= Toby Chauncy =

Toby Chauncy (2 February 1674 – 1733), of Edgcote, Northamptonshire, was a British lawyer and politician who sat in the House of Commons from 1730 to 1733.

Chauncy was the eldest surviving son of Toby Chauncy of Edgcote and his second wife Joan Paul, daughter of William Paul, Bishop of Oxford. He matriculated at Corpus Christi College, Oxford on 6 November 1690. He was admitted to Inner Temple and called to the bar in 1699. He or his father had stood unsuccessfully for Banbury at the 1705 English general election. By 1717, Chauncy was Recorder of Banbury. He succeeded his father to Edgcote on 4 March 1725.

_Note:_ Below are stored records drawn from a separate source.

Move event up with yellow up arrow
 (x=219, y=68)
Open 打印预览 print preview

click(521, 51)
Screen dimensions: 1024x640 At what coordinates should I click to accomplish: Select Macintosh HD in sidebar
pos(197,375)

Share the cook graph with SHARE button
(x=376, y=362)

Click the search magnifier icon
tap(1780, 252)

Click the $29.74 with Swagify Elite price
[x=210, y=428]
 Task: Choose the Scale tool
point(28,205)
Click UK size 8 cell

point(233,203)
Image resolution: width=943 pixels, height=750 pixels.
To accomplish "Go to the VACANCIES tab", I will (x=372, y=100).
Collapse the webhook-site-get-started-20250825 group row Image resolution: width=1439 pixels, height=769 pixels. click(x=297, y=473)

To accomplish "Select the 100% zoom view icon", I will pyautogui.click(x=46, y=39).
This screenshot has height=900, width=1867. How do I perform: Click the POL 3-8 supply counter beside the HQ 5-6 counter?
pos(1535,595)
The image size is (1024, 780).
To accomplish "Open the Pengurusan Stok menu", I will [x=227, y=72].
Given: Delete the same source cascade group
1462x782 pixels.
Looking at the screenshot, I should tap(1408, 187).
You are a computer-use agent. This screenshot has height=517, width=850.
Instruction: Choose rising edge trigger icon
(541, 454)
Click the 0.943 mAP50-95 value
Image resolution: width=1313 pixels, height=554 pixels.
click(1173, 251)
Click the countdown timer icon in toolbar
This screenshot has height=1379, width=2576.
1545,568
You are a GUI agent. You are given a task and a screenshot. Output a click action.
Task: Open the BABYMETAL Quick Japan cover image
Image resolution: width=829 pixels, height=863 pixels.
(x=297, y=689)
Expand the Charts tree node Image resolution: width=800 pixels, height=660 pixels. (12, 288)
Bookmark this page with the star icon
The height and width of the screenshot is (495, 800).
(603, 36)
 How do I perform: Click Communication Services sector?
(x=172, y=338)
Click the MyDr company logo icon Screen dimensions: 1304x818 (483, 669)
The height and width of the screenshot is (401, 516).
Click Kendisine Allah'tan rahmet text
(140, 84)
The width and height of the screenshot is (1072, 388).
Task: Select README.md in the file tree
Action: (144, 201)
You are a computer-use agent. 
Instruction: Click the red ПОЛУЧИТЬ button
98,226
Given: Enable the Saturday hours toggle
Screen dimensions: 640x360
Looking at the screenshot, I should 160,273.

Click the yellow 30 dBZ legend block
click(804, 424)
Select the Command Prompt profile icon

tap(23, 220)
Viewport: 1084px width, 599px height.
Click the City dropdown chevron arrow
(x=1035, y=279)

Chauncy wrote to Lord Guildford, on 24 October 1729, offering to replace him as MP for Banbury on his elevation to the peerage. Guildford chose William Knollys, known as Lord Wallingford, as his nominee instead, but Chauncy stood at the by-election on 21 January 1730 and was returned as Member of Parliament with the support of the corporation, winning the contest by one vote. There is no record of his voting in any division.

Chauncy died unmarried on 27 March 1733. Edgcote House descended to Richard Chauncey in 1742 who built a new mansion between 1747 and 1752.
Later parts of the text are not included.